China Care Clubs Alumna Amanda Fuller

May 5, 2010

I started working with China Care during high school when Victoria Stockman and I started a club at Greenwich Academy in Connecticut in 2003. Today, my sister, Haley Fuller, is running the Greenwich Academy China Care Club with Kate McCarty – and is doing an amazing job!

When I arrived at NYU in 2005, I was thrilled to find out that Erica Swallow and Alice Chen had just formed a China Care Club. It was great to find other people at NYU who shared my passion for China Care so quickly. Working with them and Jackie Espana to plan events and raise money was a great experience. Starting a club, growing membership, and learning how the systems in place work is not an easy job. We all worked as a team and chipped in to do what was needed. I functioned as club treasurer for most of my time with the NYU China Care Club, but spent most of my time organizing events.

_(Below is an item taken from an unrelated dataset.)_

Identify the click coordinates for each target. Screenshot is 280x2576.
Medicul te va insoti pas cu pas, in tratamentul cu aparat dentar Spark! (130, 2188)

After I graduated from NYU’s business school, I started working as an associate at W. P. Carey & Co., but I have never forgotten the lessons I learned from my China Care experiences in high school and in college, especially the lessons I learned from a little girl named Fang.

I met Fang on a summer volunteer trip to China with nine other high school China Care Club members (and a few moms, including mine). I was immediately drawn to Fang, who was 7 years old and had cerebral palsy; she could not walk, could barely crawl and was nearly blind.

I couldn’t help contrasting my life with the lives of these orphaned children, especially Fang. I have congenital hip dysplasia, a common condition that varies greatly in severity. But unlike Fang, I was born in a place where my parents were able to obtain the very best medical treatment. I had some pain, some slight restrictions in movement, but, to most people, I was a normal, healthy little girl. I ran, I played sports, I danced. But by age 16 my condition had worsened -- I had osteoarthritis in my left hip. By the time I met Fang I was 18 and had two unsuccessful hip surgeries, the second only six months before I went to China.

Fang is a very smart girl and I enjoyed speaking to her in Mandarin, but I quickly realized that what she really wanted was to play outside, so I would pick her up and put her on the upper level of the playground. She couldn’t see well, but when I popped my head in at the end of the tunnel she would get so excited! I would guide her to the slide and she would squeal with delight as she came down. “Again! Again!” she cried in Mandarin. My hip began to hurt, but seeing her so happy pushed me forward.

One day we sat in the shade away from the hot summer sun and watched some of the boys playing soccer. Fang knew what was going on, that she could never play soccer—I had watched her wince in pain crawling along the playground to get to that wondrous slide. But she never complained. She was so proud and so strong.

Just a year earlier, I had been sitting in a hospital bed whining and crying, convinced I would never walk again. Unlike me, Fang didn’t focus on what she couldn’t do. Instead, she enjoyed the happy moments. That day she felt my earring and became intrigued by the texture of the little beads all connected together. I gave her one to play with.

I started thinking about this beautiful, smart little girl, physically crippled and mentally acute. All she had ever known was this place. I was there only a week, but at least I made her smile. I couldn’t believe how much self-pity I had indulged in while I was being treated by the best doctors in the world.

When we got to Beijing where we would fly home, the pain in my hip was too great for me so I bought a cane—I had been too proud to walk with a cane before. The next year I faced surgery with Fang’s strength in my mind. I had the best surgeons in the world and I was thankful. It was a success.

When our group left China, all I could think about was going back. Now four years later, the cane I bought in China is sitting on the corner of my desk, supporting my weight yet again. I am facing another surgery, this time on my right hip, and again I am trying, like Fang, to focus on what I have and what I can do. I enjoy the moments when the pain isn’t so bad and when I’m surrounded by people who care about me. I am immensely thankful for China Care, my amazing job and good health insurance. I wish I could see Fang again and thank her for the strength she gave me.